Estos casos comparten rasgos comunes:
- Medios de comunicación alineados (o alienados) que generan un ambiente de condena social previa.
- Jueces y fiscalescorruptos, frecuentemente formados en entornos adversos a los proyectos populares.
- Procesos judiciales exprés, sin garantías suficientes y en medio de contextos electorales.
- Inhabilitación electoral como objetivo, más que la búsqueda de justicia.
El lawfare reemplaza la violencia directa por la violencia simbólica. No busca generar mártires, sino minar la credibilidad de líderes carismáticos, eliminar su participación política y disciplinar a futuras generaciones de dirigentes. Su éxito no radica únicamente en encarcelar o condenar, sino en instalar la sospecha, erosionar liderazgos y dividir fuerzas populares.

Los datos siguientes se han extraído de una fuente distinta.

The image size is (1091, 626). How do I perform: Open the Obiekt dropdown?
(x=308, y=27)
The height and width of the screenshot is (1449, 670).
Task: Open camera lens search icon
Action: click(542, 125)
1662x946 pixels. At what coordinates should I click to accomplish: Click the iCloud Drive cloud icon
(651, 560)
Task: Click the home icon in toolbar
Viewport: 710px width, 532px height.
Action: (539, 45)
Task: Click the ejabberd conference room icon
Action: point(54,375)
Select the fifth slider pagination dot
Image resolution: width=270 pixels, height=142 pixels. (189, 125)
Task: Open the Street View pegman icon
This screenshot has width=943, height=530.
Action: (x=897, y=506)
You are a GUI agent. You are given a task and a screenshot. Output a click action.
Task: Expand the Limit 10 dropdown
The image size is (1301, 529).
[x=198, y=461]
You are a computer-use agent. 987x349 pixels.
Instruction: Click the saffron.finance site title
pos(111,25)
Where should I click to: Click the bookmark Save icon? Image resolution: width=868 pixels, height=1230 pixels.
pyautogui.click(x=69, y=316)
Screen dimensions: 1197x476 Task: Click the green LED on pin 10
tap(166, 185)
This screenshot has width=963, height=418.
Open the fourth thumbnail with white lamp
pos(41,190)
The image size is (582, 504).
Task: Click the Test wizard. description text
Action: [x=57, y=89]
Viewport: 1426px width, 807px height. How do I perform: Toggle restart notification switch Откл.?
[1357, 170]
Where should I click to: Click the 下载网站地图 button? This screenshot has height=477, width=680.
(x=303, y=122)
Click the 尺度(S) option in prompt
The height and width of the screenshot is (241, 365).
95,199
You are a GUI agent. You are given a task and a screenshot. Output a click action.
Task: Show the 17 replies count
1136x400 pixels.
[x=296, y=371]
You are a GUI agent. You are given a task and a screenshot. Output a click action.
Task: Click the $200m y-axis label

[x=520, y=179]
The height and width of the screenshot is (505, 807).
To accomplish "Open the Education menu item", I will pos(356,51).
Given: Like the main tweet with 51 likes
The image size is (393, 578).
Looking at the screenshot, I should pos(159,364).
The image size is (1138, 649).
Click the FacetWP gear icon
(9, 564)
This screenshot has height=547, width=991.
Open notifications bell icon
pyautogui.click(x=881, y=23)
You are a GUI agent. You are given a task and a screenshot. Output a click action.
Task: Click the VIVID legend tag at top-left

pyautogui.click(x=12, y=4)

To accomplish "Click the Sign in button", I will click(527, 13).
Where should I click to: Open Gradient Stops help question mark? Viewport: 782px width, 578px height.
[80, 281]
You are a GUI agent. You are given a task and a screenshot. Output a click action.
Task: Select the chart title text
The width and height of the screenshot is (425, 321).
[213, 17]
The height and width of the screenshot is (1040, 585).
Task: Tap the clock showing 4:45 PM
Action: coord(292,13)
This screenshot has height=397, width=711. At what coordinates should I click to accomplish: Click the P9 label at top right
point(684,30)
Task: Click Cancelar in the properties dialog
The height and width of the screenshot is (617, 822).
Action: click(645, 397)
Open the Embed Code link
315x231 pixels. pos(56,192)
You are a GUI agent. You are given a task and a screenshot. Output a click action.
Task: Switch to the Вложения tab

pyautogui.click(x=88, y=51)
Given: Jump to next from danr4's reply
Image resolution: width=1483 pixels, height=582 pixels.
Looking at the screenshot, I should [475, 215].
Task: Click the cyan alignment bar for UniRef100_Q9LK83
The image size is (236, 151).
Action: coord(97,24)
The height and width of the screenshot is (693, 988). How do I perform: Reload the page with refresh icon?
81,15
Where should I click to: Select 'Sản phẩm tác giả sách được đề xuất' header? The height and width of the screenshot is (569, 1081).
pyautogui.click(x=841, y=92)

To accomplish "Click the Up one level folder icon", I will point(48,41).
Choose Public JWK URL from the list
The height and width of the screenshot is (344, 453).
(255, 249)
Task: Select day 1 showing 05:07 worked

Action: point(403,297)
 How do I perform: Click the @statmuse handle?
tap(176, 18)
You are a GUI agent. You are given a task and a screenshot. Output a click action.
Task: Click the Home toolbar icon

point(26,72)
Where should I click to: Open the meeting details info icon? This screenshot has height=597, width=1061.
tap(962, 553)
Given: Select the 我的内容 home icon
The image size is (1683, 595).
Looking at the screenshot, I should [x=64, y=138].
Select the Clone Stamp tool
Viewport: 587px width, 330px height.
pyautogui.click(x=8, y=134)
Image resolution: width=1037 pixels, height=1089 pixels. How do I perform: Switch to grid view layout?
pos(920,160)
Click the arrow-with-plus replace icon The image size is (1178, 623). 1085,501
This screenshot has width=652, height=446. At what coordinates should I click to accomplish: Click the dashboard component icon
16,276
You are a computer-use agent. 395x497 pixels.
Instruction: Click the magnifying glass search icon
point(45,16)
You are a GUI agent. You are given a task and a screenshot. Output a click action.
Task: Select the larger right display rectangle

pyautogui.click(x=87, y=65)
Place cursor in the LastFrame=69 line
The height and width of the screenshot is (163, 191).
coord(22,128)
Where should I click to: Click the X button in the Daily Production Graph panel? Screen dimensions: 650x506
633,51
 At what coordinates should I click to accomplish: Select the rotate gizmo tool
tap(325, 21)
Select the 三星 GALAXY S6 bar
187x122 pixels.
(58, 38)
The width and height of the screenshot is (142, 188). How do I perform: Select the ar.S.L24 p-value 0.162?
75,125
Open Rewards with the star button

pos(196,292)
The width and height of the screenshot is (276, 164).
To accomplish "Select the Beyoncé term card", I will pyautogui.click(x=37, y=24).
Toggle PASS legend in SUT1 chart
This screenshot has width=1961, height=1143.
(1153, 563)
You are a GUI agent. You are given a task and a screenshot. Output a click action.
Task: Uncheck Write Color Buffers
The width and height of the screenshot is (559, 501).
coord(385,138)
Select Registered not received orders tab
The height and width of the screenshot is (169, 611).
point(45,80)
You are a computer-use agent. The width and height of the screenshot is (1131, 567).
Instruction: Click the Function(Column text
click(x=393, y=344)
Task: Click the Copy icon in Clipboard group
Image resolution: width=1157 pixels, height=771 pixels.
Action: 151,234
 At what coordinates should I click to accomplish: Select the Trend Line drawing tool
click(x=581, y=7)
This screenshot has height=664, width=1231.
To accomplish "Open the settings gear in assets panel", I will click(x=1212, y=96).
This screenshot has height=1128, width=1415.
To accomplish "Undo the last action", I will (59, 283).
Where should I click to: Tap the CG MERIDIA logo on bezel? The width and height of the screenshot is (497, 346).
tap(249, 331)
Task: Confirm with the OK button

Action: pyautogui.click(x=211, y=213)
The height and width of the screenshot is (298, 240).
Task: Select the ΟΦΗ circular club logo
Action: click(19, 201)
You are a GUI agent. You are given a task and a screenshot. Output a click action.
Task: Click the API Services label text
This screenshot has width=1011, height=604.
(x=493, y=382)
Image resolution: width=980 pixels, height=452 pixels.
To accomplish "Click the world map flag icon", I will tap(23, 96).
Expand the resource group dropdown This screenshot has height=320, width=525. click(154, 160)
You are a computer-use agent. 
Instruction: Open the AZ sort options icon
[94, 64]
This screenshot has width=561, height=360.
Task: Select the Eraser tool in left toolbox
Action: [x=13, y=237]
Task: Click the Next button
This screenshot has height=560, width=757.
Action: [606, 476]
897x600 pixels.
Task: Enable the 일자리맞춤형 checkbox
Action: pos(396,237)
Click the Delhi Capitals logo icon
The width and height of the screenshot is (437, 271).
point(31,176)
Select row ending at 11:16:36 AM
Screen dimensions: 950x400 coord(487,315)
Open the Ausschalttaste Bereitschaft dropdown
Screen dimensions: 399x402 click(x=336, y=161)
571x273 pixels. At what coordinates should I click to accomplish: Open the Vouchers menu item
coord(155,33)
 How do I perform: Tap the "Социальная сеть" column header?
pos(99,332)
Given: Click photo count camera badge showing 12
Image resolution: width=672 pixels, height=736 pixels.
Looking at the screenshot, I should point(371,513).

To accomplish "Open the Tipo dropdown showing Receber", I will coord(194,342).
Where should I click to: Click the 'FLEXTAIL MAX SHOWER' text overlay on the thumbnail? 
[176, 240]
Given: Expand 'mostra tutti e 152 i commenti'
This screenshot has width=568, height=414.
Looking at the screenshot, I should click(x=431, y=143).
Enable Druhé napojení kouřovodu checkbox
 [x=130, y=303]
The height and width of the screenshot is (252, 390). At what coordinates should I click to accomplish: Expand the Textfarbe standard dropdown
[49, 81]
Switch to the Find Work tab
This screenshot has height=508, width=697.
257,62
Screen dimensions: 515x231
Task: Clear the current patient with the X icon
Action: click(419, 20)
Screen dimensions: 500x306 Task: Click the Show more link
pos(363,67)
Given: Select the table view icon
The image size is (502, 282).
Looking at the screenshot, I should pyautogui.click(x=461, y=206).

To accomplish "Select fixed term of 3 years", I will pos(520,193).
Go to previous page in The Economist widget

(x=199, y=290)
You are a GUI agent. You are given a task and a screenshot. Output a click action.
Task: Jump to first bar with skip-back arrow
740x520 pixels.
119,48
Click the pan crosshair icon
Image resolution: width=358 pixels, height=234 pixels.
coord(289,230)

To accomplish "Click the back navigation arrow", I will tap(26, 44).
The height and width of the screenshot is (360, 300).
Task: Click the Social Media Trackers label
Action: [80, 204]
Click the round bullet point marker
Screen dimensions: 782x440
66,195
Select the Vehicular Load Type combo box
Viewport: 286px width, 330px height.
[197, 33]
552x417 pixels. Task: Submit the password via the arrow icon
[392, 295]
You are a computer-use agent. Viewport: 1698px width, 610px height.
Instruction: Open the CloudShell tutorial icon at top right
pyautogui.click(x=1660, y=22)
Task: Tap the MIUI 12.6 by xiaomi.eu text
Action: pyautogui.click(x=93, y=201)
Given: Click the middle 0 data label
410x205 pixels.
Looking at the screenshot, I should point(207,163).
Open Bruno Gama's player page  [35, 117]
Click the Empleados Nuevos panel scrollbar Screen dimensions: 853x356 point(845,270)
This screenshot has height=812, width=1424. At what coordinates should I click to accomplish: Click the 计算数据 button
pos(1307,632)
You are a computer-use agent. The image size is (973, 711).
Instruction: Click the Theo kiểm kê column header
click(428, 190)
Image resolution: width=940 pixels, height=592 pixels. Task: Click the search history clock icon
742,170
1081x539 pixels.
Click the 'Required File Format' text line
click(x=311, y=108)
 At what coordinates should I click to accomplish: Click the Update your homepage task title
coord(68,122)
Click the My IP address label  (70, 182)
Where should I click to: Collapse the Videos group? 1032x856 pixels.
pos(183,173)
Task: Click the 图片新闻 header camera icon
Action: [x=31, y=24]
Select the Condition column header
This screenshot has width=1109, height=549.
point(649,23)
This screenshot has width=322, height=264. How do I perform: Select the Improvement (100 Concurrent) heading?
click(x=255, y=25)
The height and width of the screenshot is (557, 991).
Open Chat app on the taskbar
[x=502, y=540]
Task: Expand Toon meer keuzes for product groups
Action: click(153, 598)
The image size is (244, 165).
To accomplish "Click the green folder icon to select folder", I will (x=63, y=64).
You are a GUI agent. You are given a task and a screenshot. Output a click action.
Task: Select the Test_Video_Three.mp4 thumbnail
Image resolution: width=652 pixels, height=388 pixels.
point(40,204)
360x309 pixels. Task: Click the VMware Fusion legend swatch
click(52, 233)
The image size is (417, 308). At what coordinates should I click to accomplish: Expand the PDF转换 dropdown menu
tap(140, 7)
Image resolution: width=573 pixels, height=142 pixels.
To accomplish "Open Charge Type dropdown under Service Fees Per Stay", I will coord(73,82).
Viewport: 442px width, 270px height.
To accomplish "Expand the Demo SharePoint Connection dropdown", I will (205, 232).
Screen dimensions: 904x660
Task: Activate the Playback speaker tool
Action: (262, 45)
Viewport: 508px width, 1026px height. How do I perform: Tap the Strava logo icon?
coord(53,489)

¿Golpes blandos o diferentes formas de violencia?
A diferencia de los golpes militares del siglo XX, el lawfare pretende mantener una fachada de legalidad. Se presenta como la defensa del Estado de Derecho, cuando en realidad es su perversión. En nombre de la justicia, se violan garantías elementales: presunción de inocencia, derecho a la defensa, imparcialidad judicial.
Pero sus consecuencias son igual de graves: ruptura del orden democrático, concentración del poder económico y mediático, y debilitamiento del voto popular e incluso violencia física como herramienta de disputa.
Un fenómeno global con epicentro en el Sur
Aunque tiene expresiones en el Norte Global, el lawfare ha encontrado en América Latina un terreno fértil por su historia de polarización, fragilidad institucional y elites judiciales conservadoras. Lo que se juega no es el destino de un líder, sino la viabilidad de proyectos que enfrentan al poder económico y promueven redistribución de riqueza, soberanía o derechos sociales.
Cristina Kirchner no es la única. Pero hoy, como ayer con Lula, Evo, Castillo o AMLO, el lawfare amenaza con escribir una nueva página de exclusión democrática, disfrazada de imparcialidad judicial. Ante esto, el periodismo, la academia y los movimientos sociales tienen la tarea urgente de desenmascarar esta guerra silenciosa. Porque si el Derecho se vuelve arma, la democracia deja de ser escudo. O si recordamos a Boaventura de Sousa Santos, “La justicia, cuando se subordina a los intereses del poder económico y mediático, deja de ser justicia y se convierte en ideología disfrazada de neutralidad”.